SUPPLIED MATERIAL =
*** Block opens ***
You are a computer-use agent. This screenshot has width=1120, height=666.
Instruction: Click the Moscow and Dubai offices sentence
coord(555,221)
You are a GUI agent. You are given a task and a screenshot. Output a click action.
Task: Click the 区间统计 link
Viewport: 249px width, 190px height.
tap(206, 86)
*** Block closes ***
DIRECTIONS = An exact copy of every record above is needed. Write it out word for word.

WRITTEN RESPONSE =
You are a computer-use agent. This screenshot has width=1120, height=666.
Instruction: Click the Moscow and Dubai offices sentence
coord(555,221)
You are a GUI agent. You are given a task and a screenshot. Output a click action.
Task: Click the 区间统计 link
Viewport: 249px width, 190px height.
tap(206, 86)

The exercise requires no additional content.